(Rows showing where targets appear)
* Start *

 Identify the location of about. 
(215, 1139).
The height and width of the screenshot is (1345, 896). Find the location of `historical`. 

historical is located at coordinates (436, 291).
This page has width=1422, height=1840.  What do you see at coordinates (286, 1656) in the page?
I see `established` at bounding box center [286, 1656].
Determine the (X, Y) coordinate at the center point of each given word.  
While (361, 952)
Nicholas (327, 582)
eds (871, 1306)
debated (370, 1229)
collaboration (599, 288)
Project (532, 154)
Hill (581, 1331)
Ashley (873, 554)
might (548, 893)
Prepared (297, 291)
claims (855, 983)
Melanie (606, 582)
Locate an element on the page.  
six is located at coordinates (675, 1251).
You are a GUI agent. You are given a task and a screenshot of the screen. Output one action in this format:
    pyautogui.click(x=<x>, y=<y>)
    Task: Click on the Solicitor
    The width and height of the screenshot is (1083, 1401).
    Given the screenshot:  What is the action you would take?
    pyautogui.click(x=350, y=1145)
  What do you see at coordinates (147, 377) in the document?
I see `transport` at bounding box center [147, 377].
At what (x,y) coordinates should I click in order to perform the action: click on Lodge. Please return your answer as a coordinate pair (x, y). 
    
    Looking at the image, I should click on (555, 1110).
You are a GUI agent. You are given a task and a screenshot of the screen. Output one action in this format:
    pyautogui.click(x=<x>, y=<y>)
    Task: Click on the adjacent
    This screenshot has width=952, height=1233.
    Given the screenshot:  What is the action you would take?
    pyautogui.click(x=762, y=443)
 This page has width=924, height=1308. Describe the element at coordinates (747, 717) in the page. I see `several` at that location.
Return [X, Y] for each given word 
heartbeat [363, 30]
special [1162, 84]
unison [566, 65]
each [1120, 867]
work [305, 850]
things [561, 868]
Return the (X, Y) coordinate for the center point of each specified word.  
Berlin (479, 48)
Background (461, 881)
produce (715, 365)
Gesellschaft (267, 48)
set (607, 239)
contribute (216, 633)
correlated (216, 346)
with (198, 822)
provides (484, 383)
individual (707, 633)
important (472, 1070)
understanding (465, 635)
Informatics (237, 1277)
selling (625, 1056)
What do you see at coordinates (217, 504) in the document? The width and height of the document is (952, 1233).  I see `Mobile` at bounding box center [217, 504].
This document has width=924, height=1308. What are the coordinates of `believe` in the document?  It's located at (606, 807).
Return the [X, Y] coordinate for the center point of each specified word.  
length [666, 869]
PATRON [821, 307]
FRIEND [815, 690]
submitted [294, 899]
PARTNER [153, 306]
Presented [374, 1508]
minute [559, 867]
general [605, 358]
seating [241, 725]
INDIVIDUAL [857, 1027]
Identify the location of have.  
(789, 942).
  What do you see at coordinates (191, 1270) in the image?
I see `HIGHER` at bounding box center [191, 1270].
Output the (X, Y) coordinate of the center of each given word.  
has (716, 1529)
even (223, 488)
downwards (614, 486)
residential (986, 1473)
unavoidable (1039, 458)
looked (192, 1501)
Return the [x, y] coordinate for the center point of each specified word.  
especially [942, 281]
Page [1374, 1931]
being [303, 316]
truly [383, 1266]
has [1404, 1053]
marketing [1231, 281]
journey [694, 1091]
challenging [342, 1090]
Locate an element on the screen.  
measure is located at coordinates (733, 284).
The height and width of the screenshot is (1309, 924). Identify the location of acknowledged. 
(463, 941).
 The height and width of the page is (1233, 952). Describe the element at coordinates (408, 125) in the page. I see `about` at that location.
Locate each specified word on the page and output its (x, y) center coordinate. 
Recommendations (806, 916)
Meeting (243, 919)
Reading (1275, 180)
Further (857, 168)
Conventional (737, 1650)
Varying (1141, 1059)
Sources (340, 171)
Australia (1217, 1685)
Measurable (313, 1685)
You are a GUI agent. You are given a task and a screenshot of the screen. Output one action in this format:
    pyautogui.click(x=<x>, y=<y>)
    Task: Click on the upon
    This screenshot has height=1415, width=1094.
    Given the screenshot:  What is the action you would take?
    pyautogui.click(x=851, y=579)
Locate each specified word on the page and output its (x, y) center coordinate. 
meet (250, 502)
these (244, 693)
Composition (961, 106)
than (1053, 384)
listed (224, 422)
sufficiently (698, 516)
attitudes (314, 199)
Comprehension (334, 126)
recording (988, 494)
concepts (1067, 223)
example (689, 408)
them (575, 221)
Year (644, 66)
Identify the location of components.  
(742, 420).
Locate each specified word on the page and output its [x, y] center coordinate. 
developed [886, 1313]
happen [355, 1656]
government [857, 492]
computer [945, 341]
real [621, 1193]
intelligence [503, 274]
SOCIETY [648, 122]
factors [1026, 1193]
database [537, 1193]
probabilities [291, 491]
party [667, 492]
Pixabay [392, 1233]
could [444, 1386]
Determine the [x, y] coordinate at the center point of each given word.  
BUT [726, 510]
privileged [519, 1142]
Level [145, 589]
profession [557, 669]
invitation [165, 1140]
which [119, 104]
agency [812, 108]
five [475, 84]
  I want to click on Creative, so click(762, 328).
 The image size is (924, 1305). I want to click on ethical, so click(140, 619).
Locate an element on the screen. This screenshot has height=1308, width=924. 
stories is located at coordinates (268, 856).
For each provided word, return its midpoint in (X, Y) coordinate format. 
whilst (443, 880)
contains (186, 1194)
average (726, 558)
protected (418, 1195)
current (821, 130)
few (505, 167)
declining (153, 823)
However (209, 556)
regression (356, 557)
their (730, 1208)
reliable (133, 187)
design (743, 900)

* End *

## Goal
Can you copy out again, word for word, the stretch of the material from its very first line through the line containing "Looking at the", with both of those lines included and nothing else?

## Solution below
 Identify the location of about. 
(215, 1139).
The height and width of the screenshot is (1345, 896). Find the location of `historical`. 

historical is located at coordinates (436, 291).
This page has width=1422, height=1840.  What do you see at coordinates (286, 1656) in the page?
I see `established` at bounding box center [286, 1656].
Determine the (X, Y) coordinate at the center point of each given word.  
While (361, 952)
Nicholas (327, 582)
eds (871, 1306)
debated (370, 1229)
collaboration (599, 288)
Project (532, 154)
Hill (581, 1331)
Ashley (873, 554)
might (548, 893)
Prepared (297, 291)
claims (855, 983)
Melanie (606, 582)
Locate an element on the page.  
six is located at coordinates (675, 1251).
You are a GUI agent. You are given a task and a screenshot of the screen. Output one action in this format:
    pyautogui.click(x=<x>, y=<y>)
    Task: Click on the Solicitor
    The width and height of the screenshot is (1083, 1401).
    Given the screenshot:  What is the action you would take?
    pyautogui.click(x=350, y=1145)
  What do you see at coordinates (147, 377) in the document?
I see `transport` at bounding box center [147, 377].
At what (x,y) coordinates should I click in order to perform the action: click on Lodge. Please return your answer as a coordinate pair (x, y). 
    
    Looking at the image, I should click on (555, 1110).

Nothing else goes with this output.